▶ _THE PROBLEM_: Leave out the pictures and print precisely the lines from the line with "Click the Forward navigation arrow button" to the final line of the entries, both ends included.

.....

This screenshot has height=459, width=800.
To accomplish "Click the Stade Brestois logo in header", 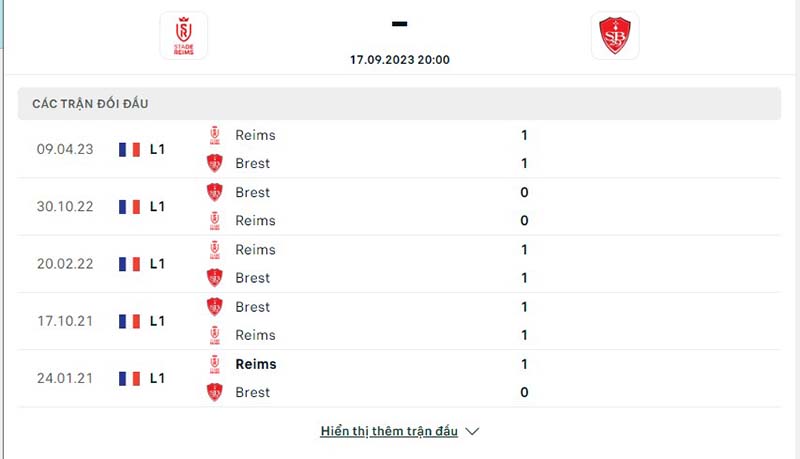I will point(614,36).
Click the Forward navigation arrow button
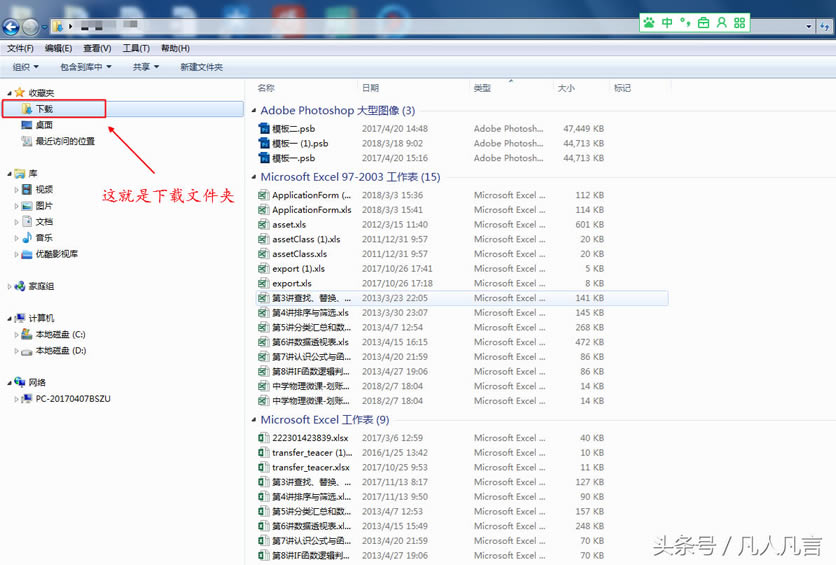Image resolution: width=836 pixels, height=565 pixels. (32, 26)
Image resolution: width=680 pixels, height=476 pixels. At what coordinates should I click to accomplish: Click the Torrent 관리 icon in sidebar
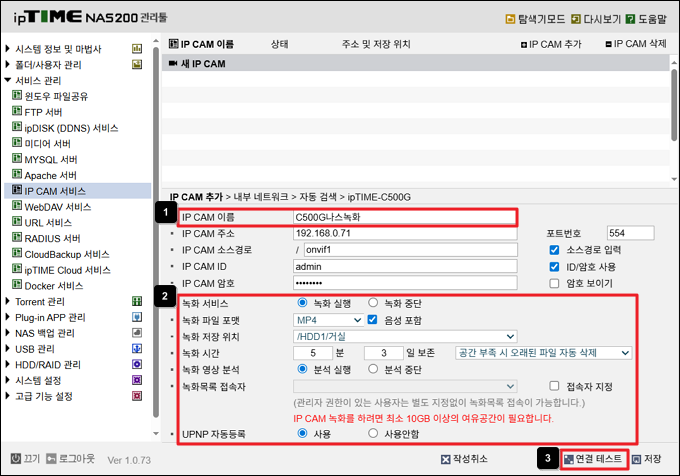point(137,301)
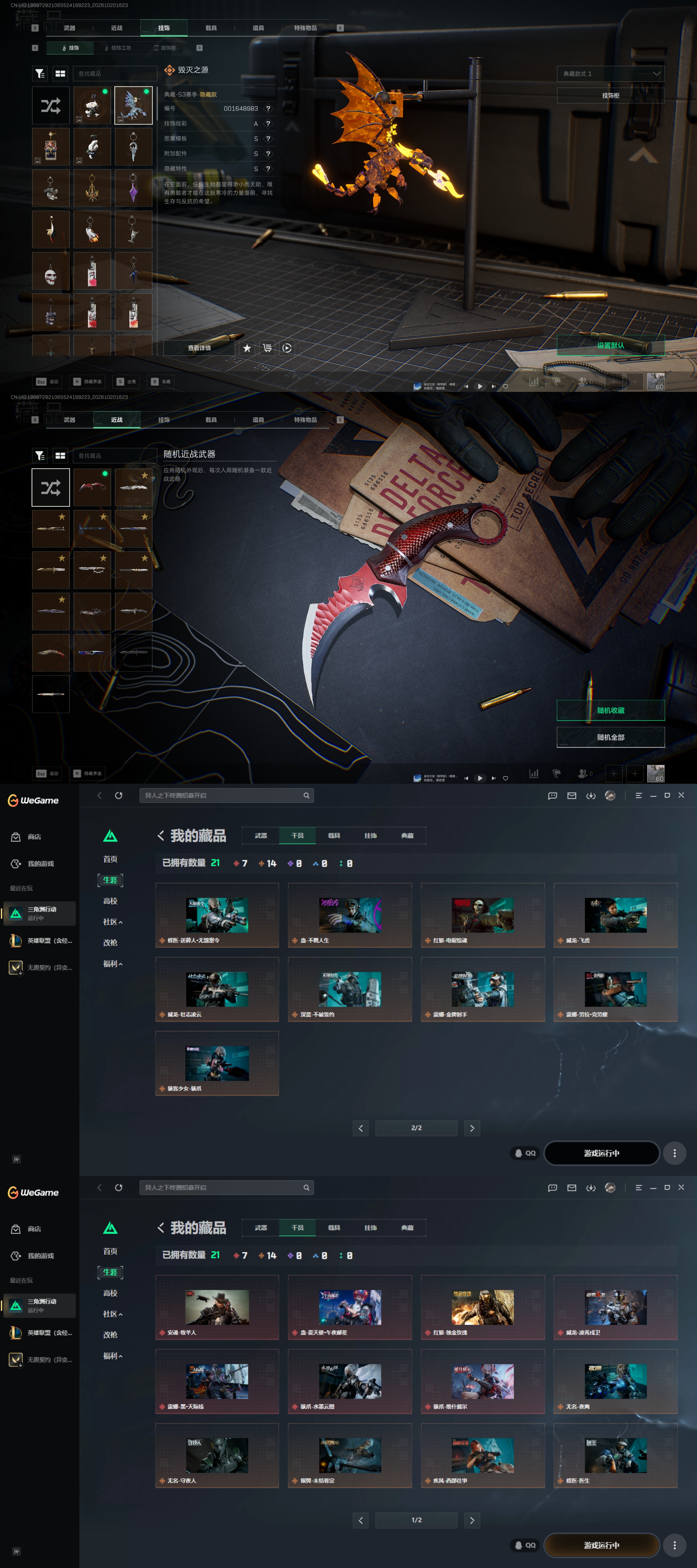The image size is (697, 1568).
Task: Favorite the charm with the star icon
Action: [x=247, y=348]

.....

▶ _SOLUTION BELOW_:
Click the Forward navigation arrow button
Image resolution: width=836 pixels, height=565 pixels. (32, 26)
Image resolution: width=680 pixels, height=476 pixels. At what coordinates should I click to accomplish: Click the Torrent 관리 icon in sidebar
point(137,301)
The image size is (697, 1568).
Task: Favorite the charm with the star icon
Action: [x=247, y=348]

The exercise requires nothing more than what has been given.